Case ID: ad2d_270/html/0093-01.html
Source: Caselaw Access Project
Author: {"author": "", "license": "Public Domain", "url": "https://static.case.law/"}
Date Created: 2024-08-24T03:29:51.129683

In the Matter of Stephanie Kennedy, Appellant, v City of New York, Respondent.
    [704 NYS2d 248]
   —Order, Supreme Court, New York County (Stanley Parness, J.), entered January 25, 1999, which denied petitioner’s application to annul respondent City’s determination terminating petitioner’s employment in the noncompetitive, nontenured position of Houseparent with the Administration for Children’s Services, unanimously affirmed, without costs.
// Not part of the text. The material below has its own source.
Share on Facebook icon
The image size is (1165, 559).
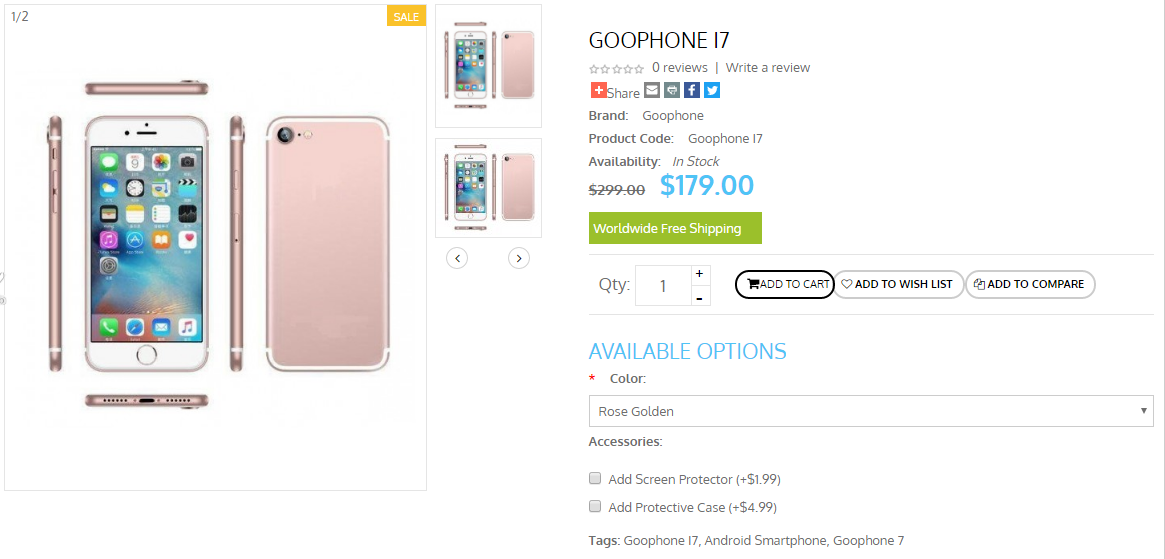(x=692, y=90)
The proceeding was properly dismissed upon a finding that respondent’s termination of petitioner’s employment was not made in bad faith (see, Matter of Johnson v Katz, 68 NY2d 649). While petitioner claims that it was bad faith for respondent to involuntarily transfer her to a night shift without giving her a reasonable opportunity to arrange for child care, she adduces no evidence that she ever sought such an accommodation. or invoked the hardship exception provisions of the collective bargaining agreement. Instead, respondent shows, petitioner simply absented herself from work while she pursued her unsuccessful grievance that other, more junior employees should have been made to work the night shift. Such unauthorized absence negates any inference of bad faith (see, Matter of Dippell v Hammons, 246 AD2d 450, lv denied 92 NY2d 801; Matter of Baugh v Stern, 160 AD2d 617, lv denied 76 NY2d 709). Concur — Rosenberger, J. P., Mazzarelli, Ellerin, Lerner and Friedman, JJ.